Električni Orgazam chronology
| Zašto da ne! (1994) | A um bum (1999) | Harmonajzer (2002) |

= A um bum =

A um bum (A oom boom) is the eighth studio album by the rock band Električni Orgazam. It was released in 1999 on City Records.
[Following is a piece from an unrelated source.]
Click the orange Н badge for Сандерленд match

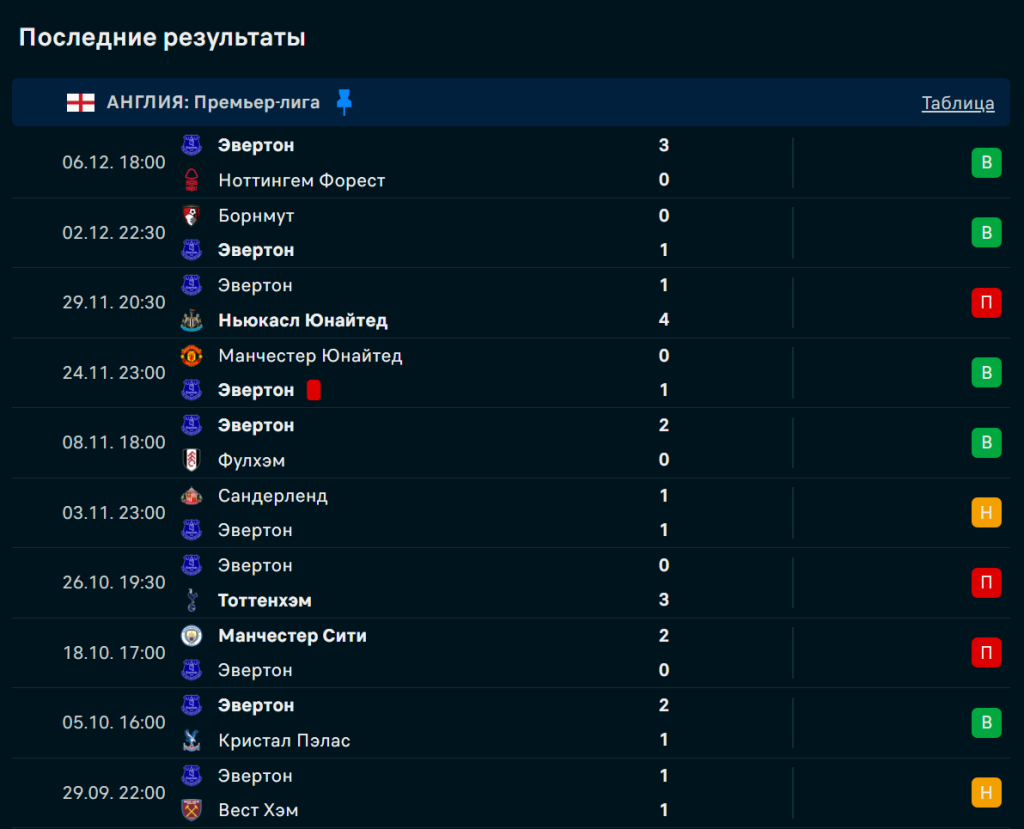pyautogui.click(x=985, y=512)
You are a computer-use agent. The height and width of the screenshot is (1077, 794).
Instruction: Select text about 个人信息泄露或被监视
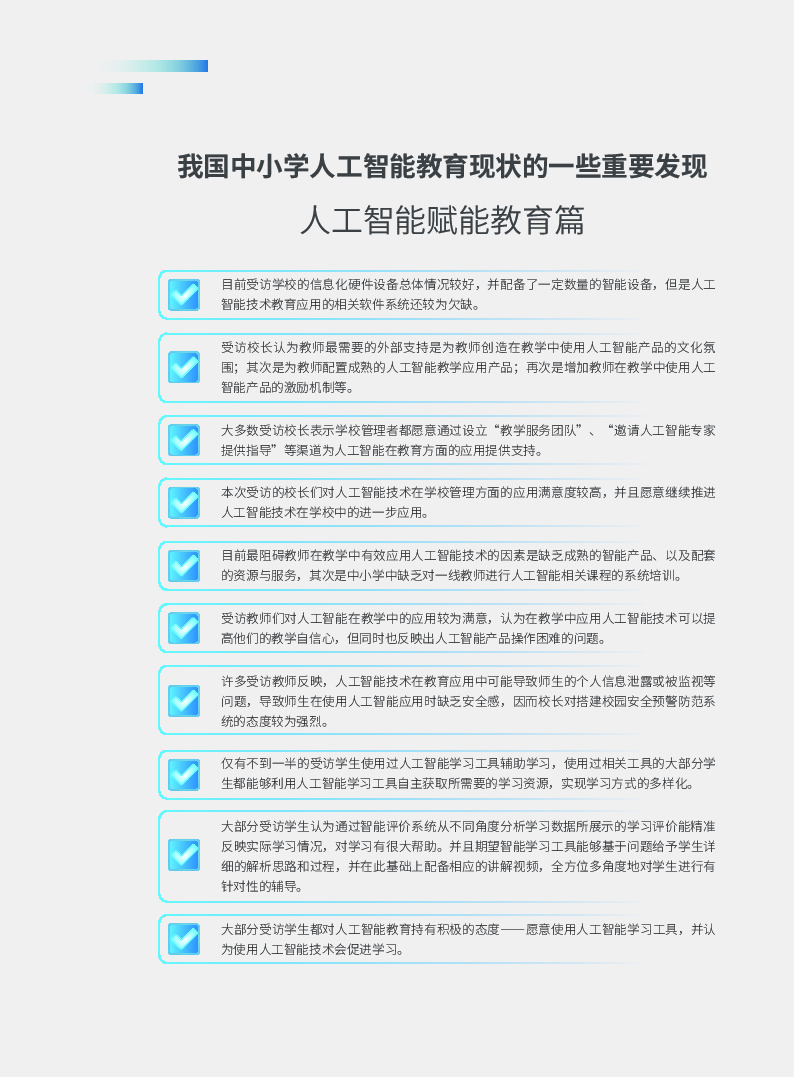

This is the only album the band had released under the record company.

== Track listing ==
All tracks written by Srđan Gojković, except tracks 10 and 12 written by Srđan Gojković and Branislav Petrović
1. "A um bum" (2:47)
2. "Hajde reci sada ti" (2:12)
3. "I nikog nema da nas probudi" (3:05)
4. "Sam sa tobom" (4:11)
5. "Gde da nađem takvu devojku?" (2:28)
6. "Reči lete baš bez veze" (3:43)
7. "Kakav je to svet?" (3:48)
8. "Neka vetar nosi" (4:35)
9. "Suze nisu dovoljne (da te operu)" (3:59)
10. "Danas je dan" (2:53)
11. "Kad si sam" (3:07)
12. "Ja nisam znao neke stvari" (3:15)
13. "Više nikad kao nekad" (4:45)
14. "Nemoć, bes i očaj" (8:14)
15. "Princeza" (2:32)

== Personnel ==
- Srđan Gojković Gile (lead vocals, guitar, backing vocals, stylophone)
- Zoran Radomirović Švaba (bass)
- Branislav Petrović Banana (guitar, lead vocals, backing vocals, organ, stylophone)
- Miloš Velimir Buca (drums)

=== Additional personnel ===
- Ivan Ranković Raka (drums on tracks 1 and 11)
- Srđan Todorović (backing vocals on track 5, tambourine on 7, vocals on 7 and 10)
- Bata Kostić (guitar on track 7)
- Erik Nikolić (vocals on tracks 7 and 8)
- Slobodan Misailović (piano on track 9)
- Kornelije Kovač (klavsen on track 11, synthesizer on 13, mini moog on 14)
- Branko Marušić Čutura (lead vocals on 14)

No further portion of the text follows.